## 本文抜粋
•••••

この夏、グッときた新譜やグループを紹介していこうと思うのだが、本題に入る前に当コラムでもよく文中に挿入する動画周りの話を少々。意外と知られていないYouTubeの機能である。
意外と知られていないYouTubeアートトラック
楽曲がフルで聴けるジャケット静止画表示のYouTube動画を見たことがあるだろうか。チャンネル名は“アーティスト名+トピック”となっており、“これって、もしやダメな動画じゃないの?”と勘繰ってしまうユーザーがいるかもしれない。
こういう動画。チャンネル名が“アーティスト名+トピック”になっている。
結論から言えば、どんどん見て聴いて、広めるべき動画だ。
これはYouTubeによって自動生成される「アートトラック」と呼ばれるものだ。専用アプリを使用しなくとも、YouTube Musicを聴くことができる機能であり、ざっくりいえば、SpotifyやApple Musicと同じ音楽ストリーミングの一種なので、安心して再生してほしい。もちろん再生すればアーティストへ還元される。
ただ、この「アートトラック」はYouTube Musicの有料 or無料メンバーの線引きがあったり、そもそもYouTube Musicにて配信されている楽曲でないと作成されない。この辺の対応はレーベルやディストリビューターによって異なり、SpotifyやApple Musicに比べると聴ける楽曲数が少ないことが難点でもある。
「アートトラック」は“アーティスト名+トピック(Topic)”と検索すれば出てくる。チャンネル名が“アーティスト名+トピック(Topic)”になっていることを確認したい。メジャーレコード会社の場合は、オフィシャルチャンネル内に作成されていることもある。どちらにしても概要欄に作詞・作曲者や原盤提供などのクレジット、そして必ず“Auto-generated by YouTube.”の表記があるはずだ。それ以外のものはアンオフィシャルなものなので気をつけよう。
このアートトラックは“自分たちの音源が勝手にアップされてる!?”と誤解するアーティストがいたりと、あまり知られていない機能でもあるので(自動生成されるため、“勝手にアップ”は間違いではない 笑)、もっと広く認知されるべきものだ。当コラムでも楽曲紹介などでどんどん活用していきたい。
さて、閑話休題。
今回はここ最近グッときた新譜やグループを、枠にとらわれずに紹介していきたい。まずは冒頭の話で例に挙げたRingwanderung。8月4日にリリースした待望の1stフルアルバム『synchronism』だ。

•••••

## 提供資料
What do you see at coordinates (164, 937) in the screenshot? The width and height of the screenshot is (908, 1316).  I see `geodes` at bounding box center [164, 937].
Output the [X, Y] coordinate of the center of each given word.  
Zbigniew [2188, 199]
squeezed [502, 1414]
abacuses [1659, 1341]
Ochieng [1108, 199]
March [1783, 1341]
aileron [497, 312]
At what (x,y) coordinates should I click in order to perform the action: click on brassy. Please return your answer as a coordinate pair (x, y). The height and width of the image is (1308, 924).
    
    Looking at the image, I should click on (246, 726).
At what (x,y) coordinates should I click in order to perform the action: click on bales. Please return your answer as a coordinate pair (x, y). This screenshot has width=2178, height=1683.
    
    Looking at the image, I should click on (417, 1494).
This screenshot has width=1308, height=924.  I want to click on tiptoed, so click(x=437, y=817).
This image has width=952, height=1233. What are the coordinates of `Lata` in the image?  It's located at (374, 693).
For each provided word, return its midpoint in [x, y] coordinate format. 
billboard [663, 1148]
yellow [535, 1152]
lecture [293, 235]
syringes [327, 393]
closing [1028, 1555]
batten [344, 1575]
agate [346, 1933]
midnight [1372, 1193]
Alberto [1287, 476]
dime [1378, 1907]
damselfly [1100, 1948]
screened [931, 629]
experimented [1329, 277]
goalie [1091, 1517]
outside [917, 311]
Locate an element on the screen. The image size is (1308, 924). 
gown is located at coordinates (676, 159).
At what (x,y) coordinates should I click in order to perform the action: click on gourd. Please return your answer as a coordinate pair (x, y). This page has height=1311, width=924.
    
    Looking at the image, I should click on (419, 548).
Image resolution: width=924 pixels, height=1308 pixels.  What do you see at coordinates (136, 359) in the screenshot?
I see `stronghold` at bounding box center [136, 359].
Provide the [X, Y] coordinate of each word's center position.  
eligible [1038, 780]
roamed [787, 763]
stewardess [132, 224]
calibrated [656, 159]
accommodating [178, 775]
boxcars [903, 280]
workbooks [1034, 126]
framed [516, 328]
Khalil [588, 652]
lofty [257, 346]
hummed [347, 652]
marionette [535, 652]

•••••

## 課題一覧
1) 記録のうち、“This screenshot has width=1308, height=924.”を含む行から記録の最後の行までを、両端も含めてそのまま抜き出せ。
2) 音楽コラムの最後の文に続けて、その先を書き進めよ。
音楽コラムと記録は、互いにまったく関係がない。

## 回答一覧
1)
This screenshot has width=1308, height=924.  I want to click on tiptoed, so click(x=437, y=817).
This image has width=952, height=1233. What are the coordinates of `Lata` in the image?  It's located at (374, 693).
For each provided word, return its midpoint in [x, y] coordinate format. 
billboard [663, 1148]
yellow [535, 1152]
lecture [293, 235]
syringes [327, 393]
closing [1028, 1555]
batten [344, 1575]
agate [346, 1933]
midnight [1372, 1193]
Alberto [1287, 476]
dime [1378, 1907]
damselfly [1100, 1948]
screened [931, 629]
experimented [1329, 277]
goalie [1091, 1517]
outside [917, 311]
Locate an element on the screen. The image size is (1308, 924). 
gown is located at coordinates (676, 159).
At what (x,y) coordinates should I click in order to perform the action: click on gourd. Please return your answer as a coordinate pair (x, y). This page has height=1311, width=924.
    
    Looking at the image, I should click on (419, 548).
Image resolution: width=924 pixels, height=1308 pixels.  What do you see at coordinates (136, 359) in the screenshot?
I see `stronghold` at bounding box center [136, 359].
Provide the [X, Y] coordinate of each word's center position.  
eligible [1038, 780]
roamed [787, 763]
stewardess [132, 224]
calibrated [656, 159]
accommodating [178, 775]
boxcars [903, 280]
workbooks [1034, 126]
framed [516, 328]
Khalil [588, 652]
lofty [257, 346]
hummed [347, 652]
marionette [535, 652]

2)
Ringwanderung 3段階くらいスケールアップした新作
満を持してのアルバムは予想以上の完成度だった。複雑ながらも綿密丁寧に構築された楽曲とアレンジ。鍵盤ロックをベースに、マスロックやポストロックといった前衛的な要素を取り入れながらもキャッチーで耳馴染みのよいメロディが特徴的なRingwanderung。本作ではさらなる音楽探求とメンバーのスキルアップが重なり、表現力と振り幅を含めて、グループが1段階どころか3段階くらいスケールアップしたことを知らしめる作品だ。
Ringwanderung - 燃える火曜日 (Lyric movie)
「es」や「ハロー ハロー」といった既存人気曲の完成度の高さを再認識するとともに、ストリングスが昂揚感をじっくりと掻き立ていく「fall into sky」のダイナミズム、ドリームポップをEDMアプローチで昇華していくような「君のいない街」、そして「夜彩」のスピードを感じさせるメロディなど、新基軸を感じさせる楽曲も素晴らしい。
Ringwanderung - 夜彩 (Lyric Movie)
みょんの器用でオールマイティな安定感と、辺見花琳の少女のようでキリリとした強さを感じる倍音豊かなで不思議な歌声。スーッと綺麗な発声をする増田陽凪とハスキー気味の佐藤倫子の対比も心地よく響き、寺尾音々の瑞々しい歌声がRingwanderungの響きを豊かにしていく。そんな各々の声色も魅力的だが、5人の声が重なったユニゾンは、この上ない至福の協奏というべきものとなる。
Ringwanderung - ササル (Lyric movie)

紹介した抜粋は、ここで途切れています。